Float in the Dead Sea
The Lowest Point on Earth is one special place to visit. If you need to chill out, and especially if you’re feeling rundown, the Dead Sea is the ideal place in Israel to visit. Bring your newspaper along for that picture opportunity, smother some of that mineral rich Dead Sea mud on and then float on your back in the warm, salty sea. Just avoid diving in!
The Old City of Jerusalem is a real must-see, being home to sites of key religious significance, including the Western (Wailing) Wall, the Church of the Holy Sepulchre, and the Dome of the Rock. You can easily spend a full day here: place a prayer between the cracks of the huge stones that make up the Western Wall, browse the stalls in the narrow streets of the Old City bazaar, and visit the site of Jesus’ crucifixion.
The Carmel market in central Tel Aviv gives you the opportunity to hone your bargaining skills and get a taste of the real Israel. Starting at the Allenby Street end, wander past the many clothes stalls before you hit the market’s epicenter; the food and spices.
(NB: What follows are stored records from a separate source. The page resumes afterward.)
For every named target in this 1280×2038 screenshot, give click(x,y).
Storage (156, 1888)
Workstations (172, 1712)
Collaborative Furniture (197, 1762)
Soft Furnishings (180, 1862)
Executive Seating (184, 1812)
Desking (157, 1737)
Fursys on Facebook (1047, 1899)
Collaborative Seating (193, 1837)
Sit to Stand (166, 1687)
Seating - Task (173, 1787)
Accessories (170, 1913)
Amazing colors, amazing smells…listen to the stall vendors hawk their goods and taunt each other over space, prices, quality, or sports teams. A great day out.
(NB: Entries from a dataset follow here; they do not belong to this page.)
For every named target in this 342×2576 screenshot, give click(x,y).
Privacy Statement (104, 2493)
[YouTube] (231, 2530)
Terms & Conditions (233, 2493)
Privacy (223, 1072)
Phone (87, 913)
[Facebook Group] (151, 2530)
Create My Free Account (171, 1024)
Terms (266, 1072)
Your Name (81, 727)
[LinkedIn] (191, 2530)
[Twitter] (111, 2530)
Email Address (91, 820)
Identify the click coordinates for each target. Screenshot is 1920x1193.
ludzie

Eilat is the place to go if you want to see amazing coral reef, beautiful fish, and crystal-clear water. What with great weather practically all-year round, this is the place to dust off your snorkel and/or scuba. Alternatively, for the less adventurous there’s always Eilat’s impressive Underwater Observatory and nice beaches. Eilat has its own airport so is easy to get to, and is a short drive from the amazing dives of Sinai.
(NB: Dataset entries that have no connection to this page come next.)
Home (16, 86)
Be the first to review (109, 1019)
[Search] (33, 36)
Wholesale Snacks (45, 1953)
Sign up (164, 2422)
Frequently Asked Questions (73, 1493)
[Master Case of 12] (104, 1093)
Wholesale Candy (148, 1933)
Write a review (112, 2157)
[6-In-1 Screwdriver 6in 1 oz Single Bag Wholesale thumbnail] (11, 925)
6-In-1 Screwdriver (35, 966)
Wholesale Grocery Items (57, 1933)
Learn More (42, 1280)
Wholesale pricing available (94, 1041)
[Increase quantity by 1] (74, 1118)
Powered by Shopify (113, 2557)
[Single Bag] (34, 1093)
A more sombre spot to visit, but an important place to visit in order to get a deeper understanding of Israel, this is Israel’s memorial to the six million Jewish victims of the Holocaust. Located on the Western outskirts of Jerusalem, the large complex of museums, monuments, exhibition halls with major archives, library and other resource centers extends over 45 acres. Take your time, and be prepared to be deeply moved.
An amazing geological feature of Israel’s mainly desert south, located about an hour south of Beersheva. The crater is 40 km long and 2-10 km wide, almost heart shaped, and naturally carved out by water and climate erosion. The largest crater in the world, it sinks some 500m at its deepest point. Get an amazing view of the Ramon crater from the Mitzpeh Ramon visitor center, where yes, you can stand at the edge of the world’s largest crater!
The gorgeous sandy beach of Tel Aviv is the perfect spot to catch a sunset. Accompanied by a beer or wine or whatever you prefer, kick off your shoes and feel the sand between your toes as the Mediterranean laps gently at the shore just meters away. You could also wind down the day at one of the many beachside cafes, the choice is yours.
The mountain fortress of Masada stands on an isolated rock plateau in the south east of Israel, overlooking the Dead Sea. The tale of Masada is one of Jewish heroics, 1000 inhabitants committing mass suicide rather than surrendering to their Roman enemies. Take a walk up the Snake Path to the top of Masada if you’re feeling adventurous, otherwise take the cable car (see pic).
The magical terraces of Baha’i in Haifa are possibly just off the primary tourist track. But they really should be added to your visit to Israel. The Baha’i gardens must be one of the most beautiful gardens in the world and are a memorial to the founders of the Baha’i Faith, attracting pilgrims from around the world. Free to enter though you should dress modestly.
In Tel Aviv the nightlife is legendary, you can find pretty much anything you need for a good night out. There are countless bars and clubs, as well as museums, theaters, galleries, dance centers, and concert halls for the more cultured evening. If you have the energy, Tel Aviv can keep you occupied until the early hours, including the many restaurants and cafes throughout the city. During the summer months, try a night out at one of the beach-side cafes and bars.